Texas Instruments’ LM4041 – When a Zener Just Doesn’t Cut it
Finding a good voltage reference is as difficult as asking a cigar afficionado for the perfect smoke – the answer depends on the mood and the character of the individual queried. TI’s LM4041 series provides a “common sense” solution for all those not desperate for the highest accuracy.
From a technical point of view, the LM4041 is but a better zener diode available in various three- and five-terminal SMD housings. This means that the responsibility for current limitation falls solely in the hands of the user – directly connecting the part to a high, unregulated DC voltage rail leads to catastrophic failure. Instead, the simplest possible approach involves a shunt regulator as shown in figure one.

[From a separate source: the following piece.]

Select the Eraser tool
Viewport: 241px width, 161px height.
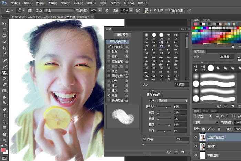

The protection resistor limits the current flowing through the reference
TI provides an adjustable version of the LM4041, which works via a set of external feedback resistors. In that case, total accuracy depends on both the resistors and the LM4041 – a situation which can become interesting as thermal drift takes place.
In general, TI promises an original accuracy of their 0.1 or 0.2% as shipped, with detailed data given on the influence of temperature changes on system performance. Sadly, TI does not specify much in terms of long-time stability: the maximum information given in the datasheet claims a 125ppm change in voltage output over 1000 hours.
Nevertheless, the part – for sure – is interesting and should be at the back of your mind when working on data acquisition systems.